§ Exercise brief: Render every line of the records as a JSON list of strings, one string per line, omitting blank lines.

··· Given information ···

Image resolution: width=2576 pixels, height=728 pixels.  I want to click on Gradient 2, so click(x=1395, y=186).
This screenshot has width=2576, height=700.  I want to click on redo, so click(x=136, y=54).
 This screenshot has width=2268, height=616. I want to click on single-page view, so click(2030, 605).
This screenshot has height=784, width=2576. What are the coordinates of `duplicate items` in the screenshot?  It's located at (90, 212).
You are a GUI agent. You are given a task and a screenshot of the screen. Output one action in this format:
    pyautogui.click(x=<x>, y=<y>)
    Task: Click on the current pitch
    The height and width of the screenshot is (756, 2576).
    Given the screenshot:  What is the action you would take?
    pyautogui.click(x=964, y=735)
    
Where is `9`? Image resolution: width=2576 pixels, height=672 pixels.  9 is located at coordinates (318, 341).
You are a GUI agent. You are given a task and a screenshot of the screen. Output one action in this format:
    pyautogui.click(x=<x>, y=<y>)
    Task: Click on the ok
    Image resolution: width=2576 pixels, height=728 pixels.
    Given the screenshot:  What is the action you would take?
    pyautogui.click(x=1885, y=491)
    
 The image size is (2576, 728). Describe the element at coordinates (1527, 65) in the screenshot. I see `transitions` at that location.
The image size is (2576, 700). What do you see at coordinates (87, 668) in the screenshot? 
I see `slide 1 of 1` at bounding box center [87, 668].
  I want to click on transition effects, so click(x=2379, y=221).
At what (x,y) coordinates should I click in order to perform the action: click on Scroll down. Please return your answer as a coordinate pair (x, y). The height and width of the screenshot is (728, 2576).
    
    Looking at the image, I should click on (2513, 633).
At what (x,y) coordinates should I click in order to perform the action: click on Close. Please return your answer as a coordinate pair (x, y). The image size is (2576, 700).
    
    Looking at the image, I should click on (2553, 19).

···

§ Written solution:
[
  "Image resolution: width=2576 pixels, height=728 pixels.  I want to click on Gradient 2, so click(x=1395, y=186).",
  "This screenshot has width=2576, height=700.  I want to click on redo, so click(x=136, y=54).",
  " This screenshot has width=2268, height=616. I want to click on single-page view, so click(2030, 605).",
  "This screenshot has height=784, width=2576. What are the coordinates of `duplicate items` in the screenshot?  It's located at (90, 212).",
  "You are a GUI agent. You are given a task and a screenshot of the screen. Output one action in this format:",
  "    pyautogui.click(x=<x>, y=<y>)",
  "    Task: Click on the current pitch",
  "    The height and width of the screenshot is (756, 2576).",
  "    Given the screenshot:  What is the action you would take?",
  "    pyautogui.click(x=964, y=735)",
  "Where is `9`? Image resolution: width=2576 pixels, height=672 pixels.  9 is located at coordinates (318, 341).",
  "You are a GUI agent. You are given a task and a screenshot of the screen. Output one action in this format:",
  "    pyautogui.click(x=<x>, y=<y>)",
  "    Task: Click on the ok",
  "    Image resolution: width=2576 pixels, height=728 pixels.",
  "    Given the screenshot:  What is the action you would take?",
  "    pyautogui.click(x=1885, y=491)",
  " The image size is (2576, 728). Describe the element at coordinates (1527, 65) in the screenshot. I see `transitions` at that location.",
  "The image size is (2576, 700). What do you see at coordinates (87, 668) in the screenshot? ",
  "I see `slide 1 of 1` at bounding box center [87, 668].",
  "  I want to click on transition effects, so click(x=2379, y=221).",
  "At what (x,y) coordinates should I click in order to perform the action: click on Scroll down. Please return your answer as a coordinate pair (x, y). The height and width of the screenshot is (728, 2576).",
  "    Looking at the image, I should click on (2513, 633).",
  "At what (x,y) coordinates should I click in order to perform the action: click on Close. Please return your answer as a coordinate pair (x, y). The image size is (2576, 700).",
  "    Looking at the image, I should click on (2553, 19)."
]